Fischer Roland · Nationalrat · 2021-12-16
Fischer Roland · Nationalrat · Luzern · Grünliberale Fraktion · 2021-12-16
Wortprotokoll
Die grünliberale Fraktion wird beim Voranschlag 2022 den Antrag der Einigungskonferenz unterstützen, beim Finanzplan und den Personalausgaben werden wir jedoch der Minderheit folgen. Lassen Sie mich dazu einige Ausführungen machen.
In einer Einigungskonferenz wäre es jeweils gut bzw. wünschenswert, wenn sich die beiden Räte, der Ständerat und der Nationalrat, annähern und eine Verständigungslösung finden würden. Leider ist der Einigungskonferenz diese Verständigung dieses Mal nicht gelungen.

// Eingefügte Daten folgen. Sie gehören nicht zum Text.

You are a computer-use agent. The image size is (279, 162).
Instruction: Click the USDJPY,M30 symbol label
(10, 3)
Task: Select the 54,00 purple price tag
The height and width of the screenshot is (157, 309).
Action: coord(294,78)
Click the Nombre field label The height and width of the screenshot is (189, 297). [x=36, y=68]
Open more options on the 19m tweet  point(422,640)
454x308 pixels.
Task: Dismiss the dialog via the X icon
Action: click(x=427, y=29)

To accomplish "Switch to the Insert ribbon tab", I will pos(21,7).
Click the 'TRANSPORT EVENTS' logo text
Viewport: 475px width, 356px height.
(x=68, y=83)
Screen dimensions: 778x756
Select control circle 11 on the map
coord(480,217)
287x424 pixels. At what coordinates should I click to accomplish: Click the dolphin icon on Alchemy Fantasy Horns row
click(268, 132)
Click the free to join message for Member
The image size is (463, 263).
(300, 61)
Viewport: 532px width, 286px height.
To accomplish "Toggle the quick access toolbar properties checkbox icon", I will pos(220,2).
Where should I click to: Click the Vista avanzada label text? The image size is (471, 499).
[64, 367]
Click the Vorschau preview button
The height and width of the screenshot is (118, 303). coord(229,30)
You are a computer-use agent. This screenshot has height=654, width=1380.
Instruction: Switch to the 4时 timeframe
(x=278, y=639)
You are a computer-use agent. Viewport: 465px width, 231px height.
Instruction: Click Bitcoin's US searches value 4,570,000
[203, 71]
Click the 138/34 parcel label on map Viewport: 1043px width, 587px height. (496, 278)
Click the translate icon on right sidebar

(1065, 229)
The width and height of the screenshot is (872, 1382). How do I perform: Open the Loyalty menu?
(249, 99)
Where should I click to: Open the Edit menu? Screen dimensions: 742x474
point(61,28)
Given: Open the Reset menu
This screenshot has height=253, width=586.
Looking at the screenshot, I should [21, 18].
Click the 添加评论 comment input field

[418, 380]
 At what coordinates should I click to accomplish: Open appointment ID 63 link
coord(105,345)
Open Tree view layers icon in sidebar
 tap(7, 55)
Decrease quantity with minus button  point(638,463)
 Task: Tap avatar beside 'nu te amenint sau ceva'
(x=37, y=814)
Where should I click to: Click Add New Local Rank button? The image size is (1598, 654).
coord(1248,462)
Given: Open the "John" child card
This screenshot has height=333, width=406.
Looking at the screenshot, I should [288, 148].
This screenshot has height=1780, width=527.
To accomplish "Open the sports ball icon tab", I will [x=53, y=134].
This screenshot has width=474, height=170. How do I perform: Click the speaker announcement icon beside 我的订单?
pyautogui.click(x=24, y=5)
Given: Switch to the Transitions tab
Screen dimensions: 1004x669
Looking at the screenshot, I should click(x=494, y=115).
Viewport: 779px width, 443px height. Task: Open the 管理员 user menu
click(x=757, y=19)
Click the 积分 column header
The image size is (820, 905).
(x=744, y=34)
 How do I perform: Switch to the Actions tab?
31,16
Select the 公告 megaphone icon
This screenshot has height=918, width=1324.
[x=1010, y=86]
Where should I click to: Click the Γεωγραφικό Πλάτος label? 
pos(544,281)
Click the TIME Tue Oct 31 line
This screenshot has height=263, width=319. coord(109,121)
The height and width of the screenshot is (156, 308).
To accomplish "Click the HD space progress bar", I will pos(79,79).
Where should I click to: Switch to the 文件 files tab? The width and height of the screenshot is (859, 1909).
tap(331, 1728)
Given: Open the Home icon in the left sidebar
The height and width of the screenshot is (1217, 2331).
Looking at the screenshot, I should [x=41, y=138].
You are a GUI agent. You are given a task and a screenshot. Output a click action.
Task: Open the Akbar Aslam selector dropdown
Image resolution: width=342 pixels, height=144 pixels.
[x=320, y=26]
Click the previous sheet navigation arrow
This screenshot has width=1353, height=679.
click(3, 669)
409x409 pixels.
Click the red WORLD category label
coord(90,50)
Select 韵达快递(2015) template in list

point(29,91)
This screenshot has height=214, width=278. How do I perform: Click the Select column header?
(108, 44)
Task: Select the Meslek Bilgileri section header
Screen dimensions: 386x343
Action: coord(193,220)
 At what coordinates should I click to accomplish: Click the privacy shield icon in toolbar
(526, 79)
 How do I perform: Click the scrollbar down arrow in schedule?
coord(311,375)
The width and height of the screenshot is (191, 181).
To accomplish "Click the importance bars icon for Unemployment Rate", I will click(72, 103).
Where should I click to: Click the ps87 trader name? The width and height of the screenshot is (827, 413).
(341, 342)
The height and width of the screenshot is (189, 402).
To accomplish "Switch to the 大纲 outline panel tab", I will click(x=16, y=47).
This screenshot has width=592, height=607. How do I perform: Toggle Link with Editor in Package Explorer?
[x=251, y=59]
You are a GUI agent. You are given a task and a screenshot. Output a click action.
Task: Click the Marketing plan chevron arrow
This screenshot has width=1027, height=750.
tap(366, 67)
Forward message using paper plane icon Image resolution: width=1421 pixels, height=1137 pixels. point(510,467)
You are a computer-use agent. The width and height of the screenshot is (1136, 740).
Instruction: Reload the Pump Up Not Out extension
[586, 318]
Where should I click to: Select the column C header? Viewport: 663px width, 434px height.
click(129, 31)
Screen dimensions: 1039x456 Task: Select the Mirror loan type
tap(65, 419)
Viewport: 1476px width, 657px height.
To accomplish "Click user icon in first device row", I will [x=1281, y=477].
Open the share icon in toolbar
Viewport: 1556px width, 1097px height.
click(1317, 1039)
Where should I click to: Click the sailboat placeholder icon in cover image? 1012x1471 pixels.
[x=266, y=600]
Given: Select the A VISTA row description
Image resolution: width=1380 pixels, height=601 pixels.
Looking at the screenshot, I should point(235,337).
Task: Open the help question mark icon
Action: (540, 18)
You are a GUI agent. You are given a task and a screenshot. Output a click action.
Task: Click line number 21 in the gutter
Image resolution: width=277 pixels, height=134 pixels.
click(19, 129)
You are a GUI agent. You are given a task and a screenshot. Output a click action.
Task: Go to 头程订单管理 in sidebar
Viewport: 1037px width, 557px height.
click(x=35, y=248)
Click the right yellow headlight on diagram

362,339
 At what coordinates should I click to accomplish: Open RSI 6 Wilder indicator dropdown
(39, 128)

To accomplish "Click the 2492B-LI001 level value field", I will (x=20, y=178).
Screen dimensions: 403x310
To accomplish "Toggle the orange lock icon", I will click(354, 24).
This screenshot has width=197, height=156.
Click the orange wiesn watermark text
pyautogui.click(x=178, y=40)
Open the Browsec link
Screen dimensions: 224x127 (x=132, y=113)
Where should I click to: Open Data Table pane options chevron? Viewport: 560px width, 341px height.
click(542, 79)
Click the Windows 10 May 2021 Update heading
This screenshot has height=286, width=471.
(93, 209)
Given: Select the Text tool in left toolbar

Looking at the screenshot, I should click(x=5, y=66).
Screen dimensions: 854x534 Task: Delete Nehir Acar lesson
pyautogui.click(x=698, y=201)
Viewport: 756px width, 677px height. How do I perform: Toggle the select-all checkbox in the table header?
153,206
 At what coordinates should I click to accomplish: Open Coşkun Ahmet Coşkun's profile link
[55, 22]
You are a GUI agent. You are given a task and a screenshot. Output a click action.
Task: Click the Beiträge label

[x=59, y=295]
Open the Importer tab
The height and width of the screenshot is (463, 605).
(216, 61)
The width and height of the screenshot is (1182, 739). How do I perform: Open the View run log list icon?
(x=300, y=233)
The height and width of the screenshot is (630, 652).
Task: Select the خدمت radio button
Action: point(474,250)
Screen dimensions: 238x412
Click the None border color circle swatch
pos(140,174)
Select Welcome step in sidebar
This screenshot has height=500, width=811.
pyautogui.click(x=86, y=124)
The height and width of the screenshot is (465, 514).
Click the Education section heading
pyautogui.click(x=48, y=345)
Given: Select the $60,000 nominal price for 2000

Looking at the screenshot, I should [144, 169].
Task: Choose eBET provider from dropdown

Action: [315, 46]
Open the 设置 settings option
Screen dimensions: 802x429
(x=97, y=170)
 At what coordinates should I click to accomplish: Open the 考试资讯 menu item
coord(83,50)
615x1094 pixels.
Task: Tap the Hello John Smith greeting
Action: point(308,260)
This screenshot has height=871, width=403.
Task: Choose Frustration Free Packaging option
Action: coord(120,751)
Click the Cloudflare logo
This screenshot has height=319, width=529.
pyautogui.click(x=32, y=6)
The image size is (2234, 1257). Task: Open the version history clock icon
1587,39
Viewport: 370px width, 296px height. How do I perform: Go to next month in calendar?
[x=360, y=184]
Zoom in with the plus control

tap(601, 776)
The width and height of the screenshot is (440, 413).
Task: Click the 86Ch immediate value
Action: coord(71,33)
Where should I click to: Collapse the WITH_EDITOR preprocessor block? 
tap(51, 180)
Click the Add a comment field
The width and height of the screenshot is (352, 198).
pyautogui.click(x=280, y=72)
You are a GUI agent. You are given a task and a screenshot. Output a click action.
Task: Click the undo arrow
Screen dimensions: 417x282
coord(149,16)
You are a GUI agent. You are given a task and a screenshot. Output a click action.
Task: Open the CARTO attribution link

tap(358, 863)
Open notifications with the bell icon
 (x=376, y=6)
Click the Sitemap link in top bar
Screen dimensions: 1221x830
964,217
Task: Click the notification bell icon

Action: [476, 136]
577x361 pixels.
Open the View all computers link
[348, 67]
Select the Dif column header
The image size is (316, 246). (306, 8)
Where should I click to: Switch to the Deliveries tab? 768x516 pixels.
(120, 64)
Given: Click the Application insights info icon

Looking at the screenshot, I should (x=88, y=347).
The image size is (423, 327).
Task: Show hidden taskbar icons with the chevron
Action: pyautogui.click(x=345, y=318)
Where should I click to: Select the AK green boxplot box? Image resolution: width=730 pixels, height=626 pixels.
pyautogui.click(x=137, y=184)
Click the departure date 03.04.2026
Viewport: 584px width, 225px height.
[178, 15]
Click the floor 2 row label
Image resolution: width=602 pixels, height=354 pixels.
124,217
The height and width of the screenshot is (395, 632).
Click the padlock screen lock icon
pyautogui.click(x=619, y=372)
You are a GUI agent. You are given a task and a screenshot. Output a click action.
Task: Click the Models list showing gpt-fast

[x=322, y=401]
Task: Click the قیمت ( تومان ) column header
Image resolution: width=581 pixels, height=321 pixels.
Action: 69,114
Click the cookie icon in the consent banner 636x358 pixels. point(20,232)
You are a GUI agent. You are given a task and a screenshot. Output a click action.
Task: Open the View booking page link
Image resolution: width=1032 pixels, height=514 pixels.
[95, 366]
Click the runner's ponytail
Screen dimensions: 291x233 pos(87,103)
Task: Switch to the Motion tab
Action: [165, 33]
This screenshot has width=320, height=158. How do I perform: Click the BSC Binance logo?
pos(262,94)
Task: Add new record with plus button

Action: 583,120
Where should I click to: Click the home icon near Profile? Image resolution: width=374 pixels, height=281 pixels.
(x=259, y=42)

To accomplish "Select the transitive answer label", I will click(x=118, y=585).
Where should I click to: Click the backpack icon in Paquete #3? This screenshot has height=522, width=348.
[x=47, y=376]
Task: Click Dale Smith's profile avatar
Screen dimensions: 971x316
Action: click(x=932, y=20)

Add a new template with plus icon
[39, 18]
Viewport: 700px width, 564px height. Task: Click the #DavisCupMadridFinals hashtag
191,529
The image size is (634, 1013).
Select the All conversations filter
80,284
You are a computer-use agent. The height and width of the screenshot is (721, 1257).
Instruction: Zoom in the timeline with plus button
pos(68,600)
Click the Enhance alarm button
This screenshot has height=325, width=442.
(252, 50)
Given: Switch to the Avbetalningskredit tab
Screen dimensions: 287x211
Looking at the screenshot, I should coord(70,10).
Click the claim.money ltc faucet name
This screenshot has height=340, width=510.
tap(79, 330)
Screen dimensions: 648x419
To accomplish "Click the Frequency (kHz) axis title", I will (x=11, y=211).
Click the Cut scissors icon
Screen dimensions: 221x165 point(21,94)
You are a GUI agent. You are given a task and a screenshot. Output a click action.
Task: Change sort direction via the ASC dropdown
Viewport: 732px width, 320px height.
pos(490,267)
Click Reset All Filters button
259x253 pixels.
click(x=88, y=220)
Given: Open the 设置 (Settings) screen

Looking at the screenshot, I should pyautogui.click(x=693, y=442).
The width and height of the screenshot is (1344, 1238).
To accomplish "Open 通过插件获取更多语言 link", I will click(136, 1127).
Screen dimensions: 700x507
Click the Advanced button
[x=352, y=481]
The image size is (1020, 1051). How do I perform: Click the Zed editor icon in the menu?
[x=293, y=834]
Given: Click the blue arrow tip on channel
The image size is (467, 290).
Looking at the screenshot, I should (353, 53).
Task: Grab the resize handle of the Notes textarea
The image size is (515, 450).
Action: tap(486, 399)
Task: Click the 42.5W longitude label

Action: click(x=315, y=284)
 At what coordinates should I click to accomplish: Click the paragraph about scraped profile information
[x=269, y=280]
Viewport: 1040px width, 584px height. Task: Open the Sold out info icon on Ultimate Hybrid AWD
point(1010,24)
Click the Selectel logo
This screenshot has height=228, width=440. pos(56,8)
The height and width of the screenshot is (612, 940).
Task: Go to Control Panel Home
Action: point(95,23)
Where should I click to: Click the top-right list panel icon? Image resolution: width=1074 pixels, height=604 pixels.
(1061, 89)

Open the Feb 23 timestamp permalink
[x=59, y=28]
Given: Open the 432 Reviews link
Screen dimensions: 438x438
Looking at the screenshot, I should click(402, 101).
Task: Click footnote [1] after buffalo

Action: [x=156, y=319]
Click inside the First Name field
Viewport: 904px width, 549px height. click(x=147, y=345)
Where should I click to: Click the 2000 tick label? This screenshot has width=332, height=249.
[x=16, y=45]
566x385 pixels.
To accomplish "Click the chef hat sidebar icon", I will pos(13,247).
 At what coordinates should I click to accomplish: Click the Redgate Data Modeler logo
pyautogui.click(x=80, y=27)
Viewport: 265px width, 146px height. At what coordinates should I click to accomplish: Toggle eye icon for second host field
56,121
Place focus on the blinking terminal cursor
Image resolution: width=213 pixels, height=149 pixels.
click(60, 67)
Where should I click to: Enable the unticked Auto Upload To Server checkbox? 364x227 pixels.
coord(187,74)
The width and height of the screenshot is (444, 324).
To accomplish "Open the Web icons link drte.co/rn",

Beim Budget hat das zur Folge, dass die Lösung des Ständerates obsiegt und damit bei den Personalausgaben eine Kürzung von rund 21 Millionen Franken resultiert. Wir haben diese Kürzung in den Beratungen zum Voranschlag nie unterstützt und sind immer der Mehrheit des Rates gefolgt. Nichtsdestotrotz gilt beim Budget letztendlich der tiefere Betrag, was nun natürlich zur Folge hat, dass sowieso die Lösung des Ständerates obsiegt. Wir sind damit einverstanden, hier dem Antrag der Einigungskonferenz zuzustimmen, aber natürlich nicht im Sinne einer inhaltlichen Zustimmung, sondern aus Gründen des Prozesses und des Rechts.
Beim Finanzplan sieht es anders aus, dort erfolgt eine Zustimmung auf den einzelnen Positionen. Wir haben die Kürzungsanträge des Ständerates auch hier nie unterstützt und sind immer der Mehrheit gefolgt. Wir werden nun auch hier bei dieser Position und bezüglich des Antrags der Einigungskonferenz der Minderheit folgen. Das bedeutet: Wenn Sie der Minderheit zustimmen, würde lediglich diese Position nicht an den Bundesrat überwiesen. Somit würde im Finanzplan der Entwurf des Bundesrates obsiegen.
Ich bitte Sie deshalb, beim Finanzplan der Minderheit zu folgen.